Spearheaded the constitutional strategy, marshalling Articles 19(1)(g) and 300A into an unanswerable framework that compelled the High Court's intervention.
Counsel
Adv. Chinmayee Sahoo
Brought sharp analytical rigour to the evidentiary gaps in the bank's freeze — dissecting the absence of any lawful police communication with precision.
Counsel
Adv. Shivashankar
Navigated every procedural stage — from the Magistrate's court to the High Court — with strategic clarity, tracking the freeze's opaque origins relentlessly.
Counsel
Adv. Deepthi Bhat
Strengthened the petition's factual foundation, ensuring the IO's admissions before the Magistrate were placed before the High Court with their full legal force.
Counsel
Adv. Chaturya A.M.
Anchored the team's research and drafting, building the precedential scaffolding that supported the writ petition's constitutional arguments end-to-end.
✓ Writ Allowed — Account Defrozen · Art. 226 & 227 — Constitutional Victory
Full Roster — Advocates on Record  —  WP No. 19405 of 2025
Counsel for Petitioner
Adv. Ranganath M.A., Adv. Chinmayee Sahoo, Adv. Shivashankar, Adv. Deepthi Bhat & Adv. Chaturya A.M.
The five-member team from Roots Cyber Law Firm appeared for Mr. Deepak Gupta before the Karnataka High Court, successfully arguing that the account freeze was arbitrary and constitutionally unsustainable in the absence of any police communication or registered FIR. Their combined advocacy led to the writ being allowed in its entirety.
Additional Government Advocate
Smt. Navya Shekhar
Appeared for Respondents 1 and 2 — the National Cyber Crime Reporting Portal and the State of Karnataka (East CEN Crime Police Station) — as Additional Government Advocate.
Standing Counsel for R3
Sri. B.S. Jeevan Kumar
Appeared for Respondent No. 3 — ICICI Bank, Chandni Chowk Branch, Delhi — as standing counsel before the Karnataka High Court.
09 ——

Conclusion

The Deepak Gupta judgment exposes a structural gap in India's cyber crime reporting infrastructure. The NCRP Portal's lien-marking mechanism was designed to enable rapid response to financial cyber fraud — and it serves a legitimate purpose. But when a bank receives a portal flag and freezes an account without waiting for a formal police communication, it becomes an instrument of injury rather than justice.

Deepak Electrical Industries had done nothing wrong. The inward transfers from S.P. Chemicals were ordinary business receipts. The Investigating Officer himself confirmed the firm had no connection to any crime.
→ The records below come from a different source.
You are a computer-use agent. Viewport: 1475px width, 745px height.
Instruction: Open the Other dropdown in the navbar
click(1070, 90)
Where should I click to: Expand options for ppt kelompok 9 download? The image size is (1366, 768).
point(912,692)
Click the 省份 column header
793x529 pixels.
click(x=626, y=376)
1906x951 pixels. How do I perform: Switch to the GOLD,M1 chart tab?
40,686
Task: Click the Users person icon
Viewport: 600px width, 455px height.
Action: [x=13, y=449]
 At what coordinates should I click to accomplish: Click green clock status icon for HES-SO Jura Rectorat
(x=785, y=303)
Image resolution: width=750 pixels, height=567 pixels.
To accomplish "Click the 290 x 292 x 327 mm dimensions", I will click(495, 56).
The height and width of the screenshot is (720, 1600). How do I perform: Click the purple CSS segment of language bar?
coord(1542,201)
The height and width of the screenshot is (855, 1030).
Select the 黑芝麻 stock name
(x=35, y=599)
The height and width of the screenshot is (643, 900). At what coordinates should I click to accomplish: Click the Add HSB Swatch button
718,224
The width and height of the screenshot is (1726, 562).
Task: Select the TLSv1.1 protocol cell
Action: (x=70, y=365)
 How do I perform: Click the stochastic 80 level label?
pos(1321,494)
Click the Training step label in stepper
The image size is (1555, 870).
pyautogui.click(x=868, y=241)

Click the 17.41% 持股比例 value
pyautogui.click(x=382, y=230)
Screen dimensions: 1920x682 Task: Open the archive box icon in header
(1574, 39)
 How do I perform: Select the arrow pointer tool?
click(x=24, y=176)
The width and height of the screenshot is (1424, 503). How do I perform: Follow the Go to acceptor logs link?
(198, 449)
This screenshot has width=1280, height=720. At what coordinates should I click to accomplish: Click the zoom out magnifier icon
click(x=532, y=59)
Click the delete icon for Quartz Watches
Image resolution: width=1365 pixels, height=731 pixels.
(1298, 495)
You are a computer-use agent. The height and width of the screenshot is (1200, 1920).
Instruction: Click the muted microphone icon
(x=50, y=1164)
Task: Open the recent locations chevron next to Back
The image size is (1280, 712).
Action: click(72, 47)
Yet the account sat frozen — almost certainly disrupting purchasing, payroll, and day-to-day operations of a 35-year-old enterprise.

The Court's insistence on a valid, reasoned communication from the investigating agency as a threshold requirement for any account freeze is a proportionality check that every bank's compliance team should now be bound by. The NCRP portal flag opens a window for investigation; it does not, and must not, substitute for a lawful order.